— Work to complete —
Restate the following entries exactly, including every line.

— Provided records —
━━━━━━━━━━━━━━━━━━━━━━━━━━━━━━
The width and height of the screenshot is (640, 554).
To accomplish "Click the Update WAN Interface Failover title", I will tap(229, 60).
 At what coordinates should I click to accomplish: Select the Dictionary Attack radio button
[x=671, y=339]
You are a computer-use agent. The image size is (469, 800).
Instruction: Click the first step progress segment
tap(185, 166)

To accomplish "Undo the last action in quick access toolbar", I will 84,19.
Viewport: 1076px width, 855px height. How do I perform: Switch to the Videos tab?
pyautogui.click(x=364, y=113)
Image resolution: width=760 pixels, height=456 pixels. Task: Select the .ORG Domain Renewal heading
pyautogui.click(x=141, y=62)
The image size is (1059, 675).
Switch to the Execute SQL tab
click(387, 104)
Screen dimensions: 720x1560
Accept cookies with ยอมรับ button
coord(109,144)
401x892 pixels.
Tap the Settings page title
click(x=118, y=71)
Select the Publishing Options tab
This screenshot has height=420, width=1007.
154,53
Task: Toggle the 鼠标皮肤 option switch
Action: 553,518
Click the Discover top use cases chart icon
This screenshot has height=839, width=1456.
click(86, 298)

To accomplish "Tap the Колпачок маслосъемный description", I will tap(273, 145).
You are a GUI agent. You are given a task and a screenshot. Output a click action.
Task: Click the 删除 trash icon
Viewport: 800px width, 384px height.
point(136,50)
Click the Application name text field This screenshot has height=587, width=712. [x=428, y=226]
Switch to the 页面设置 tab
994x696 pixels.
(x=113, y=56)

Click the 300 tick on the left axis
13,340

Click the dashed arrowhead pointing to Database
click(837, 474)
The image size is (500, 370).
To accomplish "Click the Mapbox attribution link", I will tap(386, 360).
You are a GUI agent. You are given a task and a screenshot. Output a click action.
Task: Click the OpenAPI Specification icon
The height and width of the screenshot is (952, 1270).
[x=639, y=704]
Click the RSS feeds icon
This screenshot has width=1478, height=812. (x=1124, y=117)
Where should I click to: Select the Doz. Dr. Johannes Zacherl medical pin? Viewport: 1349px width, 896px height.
━━━━━━━━━━━━━━━━━━━━━━━━━━━━━━
— Reply to the task —
The width and height of the screenshot is (640, 554).
To accomplish "Click the Update WAN Interface Failover title", I will tap(229, 60).
 At what coordinates should I click to accomplish: Select the Dictionary Attack radio button
[x=671, y=339]
You are a computer-use agent. The image size is (469, 800).
Instruction: Click the first step progress segment
tap(185, 166)

To accomplish "Undo the last action in quick access toolbar", I will 84,19.
Viewport: 1076px width, 855px height. How do I perform: Switch to the Videos tab?
pyautogui.click(x=364, y=113)
Image resolution: width=760 pixels, height=456 pixels. Task: Select the .ORG Domain Renewal heading
pyautogui.click(x=141, y=62)
The image size is (1059, 675).
Switch to the Execute SQL tab
click(387, 104)
Screen dimensions: 720x1560
Accept cookies with ยอมรับ button
coord(109,144)
401x892 pixels.
Tap the Settings page title
click(x=118, y=71)
Select the Publishing Options tab
This screenshot has height=420, width=1007.
154,53
Task: Toggle the 鼠标皮肤 option switch
Action: 553,518
Click the Discover top use cases chart icon
This screenshot has height=839, width=1456.
click(86, 298)

To accomplish "Tap the Колпачок маслосъемный description", I will tap(273, 145).
You are a GUI agent. You are given a task and a screenshot. Output a click action.
Task: Click the 删除 trash icon
Viewport: 800px width, 384px height.
point(136,50)
Click the Application name text field This screenshot has height=587, width=712. [x=428, y=226]
Switch to the 页面设置 tab
994x696 pixels.
(x=113, y=56)

Click the 300 tick on the left axis
13,340

Click the dashed arrowhead pointing to Database
click(837, 474)
The image size is (500, 370).
To accomplish "Click the Mapbox attribution link", I will tap(386, 360).
You are a GUI agent. You are given a task and a screenshot. Output a click action.
Task: Click the OpenAPI Specification icon
The height and width of the screenshot is (952, 1270).
[x=639, y=704]
Click the RSS feeds icon
This screenshot has width=1478, height=812. (x=1124, y=117)
Where should I click to: Select the Doz. Dr. Johannes Zacherl medical pin? Viewport: 1349px width, 896px height.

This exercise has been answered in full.